**EXERCISE DETAILS:** Entries follow. Set all of them down as they stand.

**MATERIAL FOR THE TASK:**
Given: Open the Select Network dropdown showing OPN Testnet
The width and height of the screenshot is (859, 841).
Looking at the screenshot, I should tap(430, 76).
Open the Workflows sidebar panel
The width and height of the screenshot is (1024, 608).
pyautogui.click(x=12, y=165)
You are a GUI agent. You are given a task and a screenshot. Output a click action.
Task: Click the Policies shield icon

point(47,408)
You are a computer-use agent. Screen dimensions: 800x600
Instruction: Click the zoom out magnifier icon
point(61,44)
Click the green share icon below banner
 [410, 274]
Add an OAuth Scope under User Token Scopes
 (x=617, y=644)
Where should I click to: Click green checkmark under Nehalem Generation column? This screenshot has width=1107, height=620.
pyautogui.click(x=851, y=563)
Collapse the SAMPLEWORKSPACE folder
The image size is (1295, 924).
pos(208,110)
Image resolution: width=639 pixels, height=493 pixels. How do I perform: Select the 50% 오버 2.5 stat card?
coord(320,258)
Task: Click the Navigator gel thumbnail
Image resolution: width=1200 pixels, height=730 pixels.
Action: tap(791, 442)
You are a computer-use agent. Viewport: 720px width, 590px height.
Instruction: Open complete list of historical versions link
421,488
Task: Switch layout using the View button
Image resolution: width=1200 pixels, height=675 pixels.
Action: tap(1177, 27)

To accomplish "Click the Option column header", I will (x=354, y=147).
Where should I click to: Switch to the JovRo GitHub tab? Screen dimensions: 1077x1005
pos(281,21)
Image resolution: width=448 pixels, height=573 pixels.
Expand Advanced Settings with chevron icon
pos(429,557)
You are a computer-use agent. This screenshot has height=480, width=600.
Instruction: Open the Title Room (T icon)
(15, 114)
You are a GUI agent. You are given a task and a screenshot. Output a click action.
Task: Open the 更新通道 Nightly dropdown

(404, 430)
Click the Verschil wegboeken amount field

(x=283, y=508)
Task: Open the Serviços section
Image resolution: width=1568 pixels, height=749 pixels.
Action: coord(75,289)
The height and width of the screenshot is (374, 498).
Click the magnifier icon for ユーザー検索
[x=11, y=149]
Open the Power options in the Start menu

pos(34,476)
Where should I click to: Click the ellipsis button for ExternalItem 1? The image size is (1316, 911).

**TASK SOLUTION:**
Given: Open the Select Network dropdown showing OPN Testnet
The width and height of the screenshot is (859, 841).
Looking at the screenshot, I should tap(430, 76).
Open the Workflows sidebar panel
The width and height of the screenshot is (1024, 608).
pyautogui.click(x=12, y=165)
You are a GUI agent. You are given a task and a screenshot. Output a click action.
Task: Click the Policies shield icon

point(47,408)
You are a computer-use agent. Screen dimensions: 800x600
Instruction: Click the zoom out magnifier icon
point(61,44)
Click the green share icon below banner
 [410, 274]
Add an OAuth Scope under User Token Scopes
 (x=617, y=644)
Where should I click to: Click green checkmark under Nehalem Generation column? This screenshot has width=1107, height=620.
pyautogui.click(x=851, y=563)
Collapse the SAMPLEWORKSPACE folder
The image size is (1295, 924).
pos(208,110)
Image resolution: width=639 pixels, height=493 pixels. How do I perform: Select the 50% 오버 2.5 stat card?
coord(320,258)
Task: Click the Navigator gel thumbnail
Image resolution: width=1200 pixels, height=730 pixels.
Action: tap(791, 442)
You are a computer-use agent. Viewport: 720px width, 590px height.
Instruction: Open complete list of historical versions link
421,488
Task: Switch layout using the View button
Image resolution: width=1200 pixels, height=675 pixels.
Action: tap(1177, 27)

To accomplish "Click the Option column header", I will (x=354, y=147).
Where should I click to: Switch to the JovRo GitHub tab? Screen dimensions: 1077x1005
pos(281,21)
Image resolution: width=448 pixels, height=573 pixels.
Expand Advanced Settings with chevron icon
pos(429,557)
You are a computer-use agent. This screenshot has height=480, width=600.
Instruction: Open the Title Room (T icon)
(15, 114)
You are a GUI agent. You are given a task and a screenshot. Output a click action.
Task: Open the 更新通道 Nightly dropdown

(404, 430)
Click the Verschil wegboeken amount field

(x=283, y=508)
Task: Open the Serviços section
Image resolution: width=1568 pixels, height=749 pixels.
Action: coord(75,289)
The height and width of the screenshot is (374, 498).
Click the magnifier icon for ユーザー検索
[x=11, y=149]
Open the Power options in the Start menu

pos(34,476)
Where should I click to: Click the ellipsis button for ExternalItem 1? The image size is (1316, 911).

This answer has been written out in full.